Copy the lines below that contain "with".

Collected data
******************************
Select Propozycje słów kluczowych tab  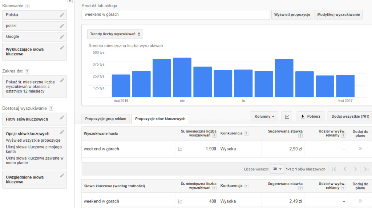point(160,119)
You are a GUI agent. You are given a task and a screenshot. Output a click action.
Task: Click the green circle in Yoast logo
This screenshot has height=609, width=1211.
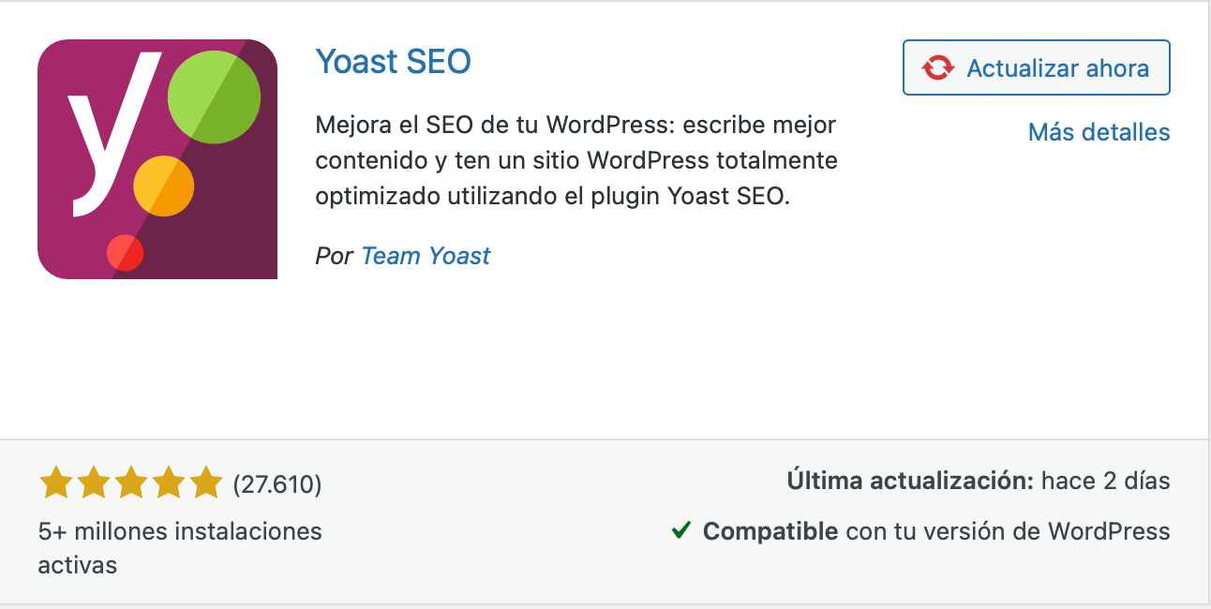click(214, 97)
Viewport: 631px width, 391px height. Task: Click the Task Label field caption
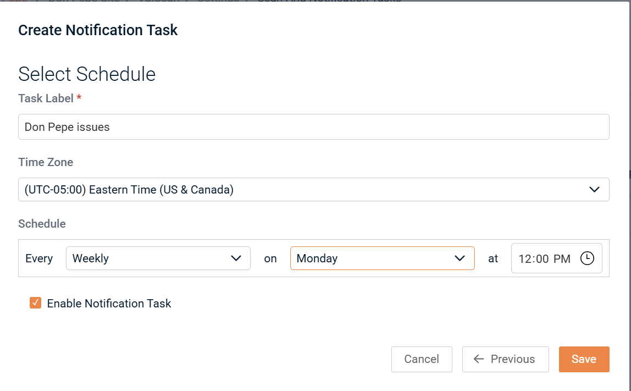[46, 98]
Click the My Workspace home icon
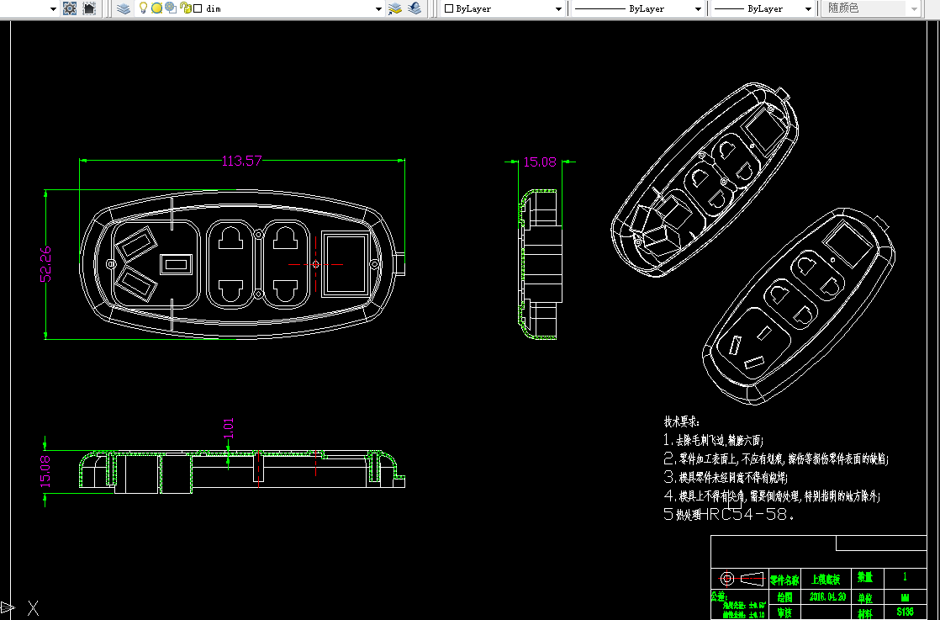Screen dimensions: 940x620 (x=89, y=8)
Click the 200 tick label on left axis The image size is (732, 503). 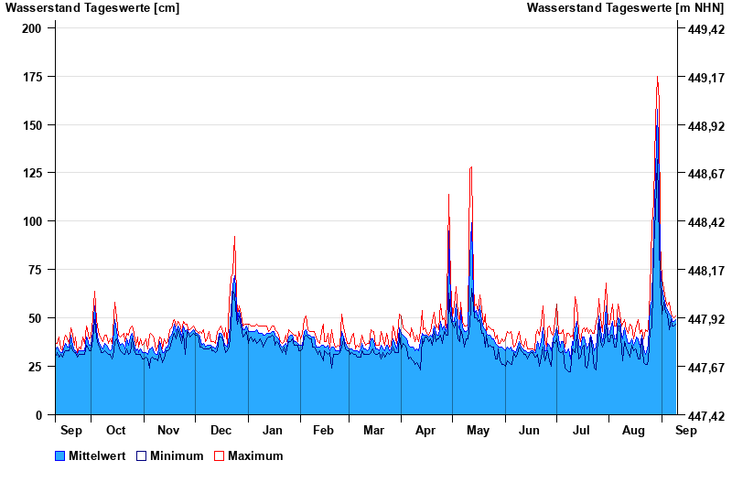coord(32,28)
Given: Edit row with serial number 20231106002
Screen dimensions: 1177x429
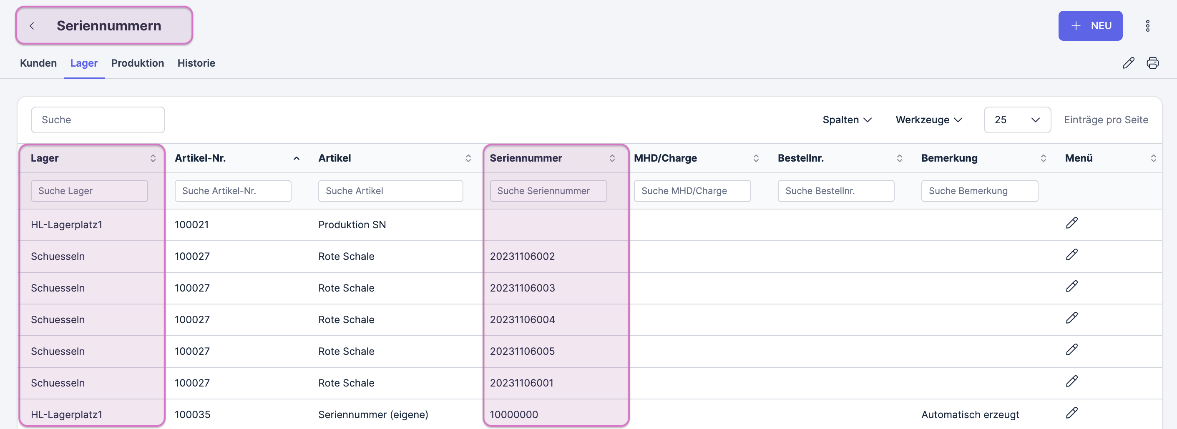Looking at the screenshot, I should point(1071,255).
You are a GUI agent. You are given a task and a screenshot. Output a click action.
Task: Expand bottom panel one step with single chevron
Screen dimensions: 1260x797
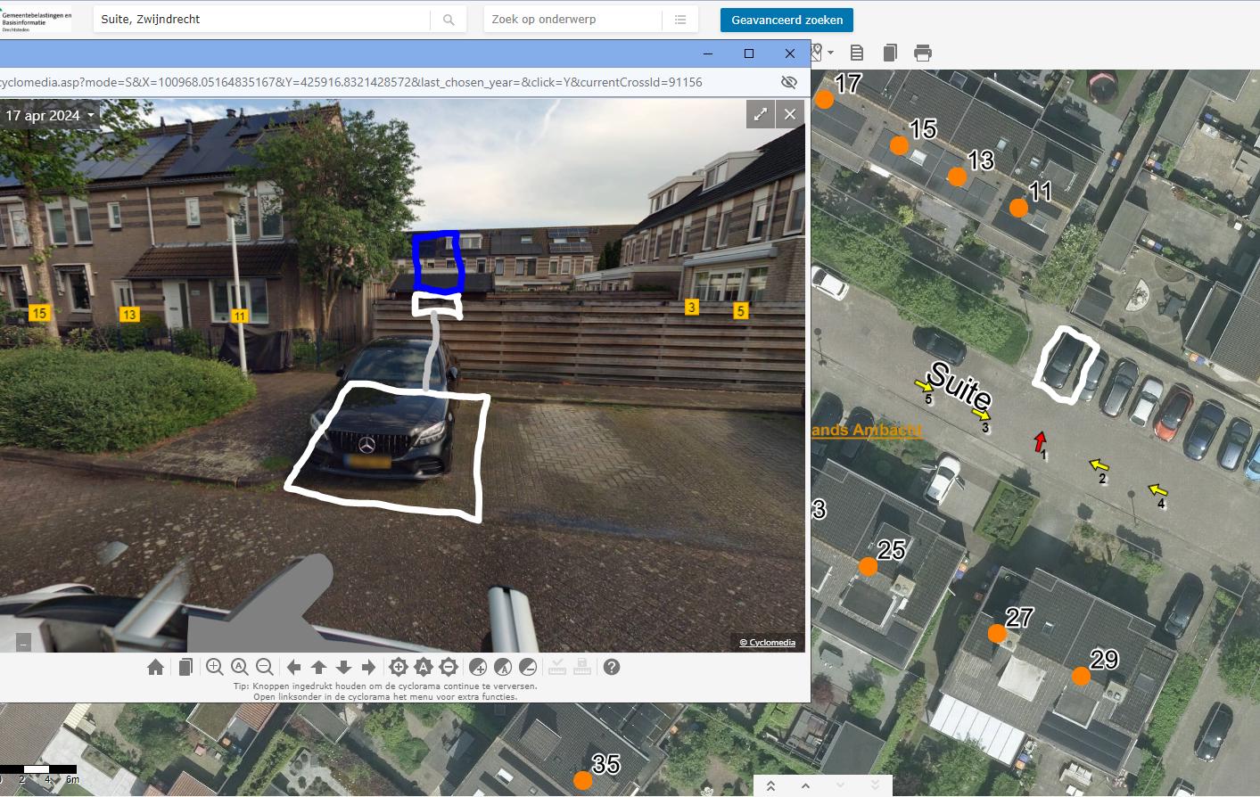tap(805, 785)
******************************
* [Output for this exercise]
Given: Edit row with serial number 20231106002
Task: Expand bottom panel one step with single chevron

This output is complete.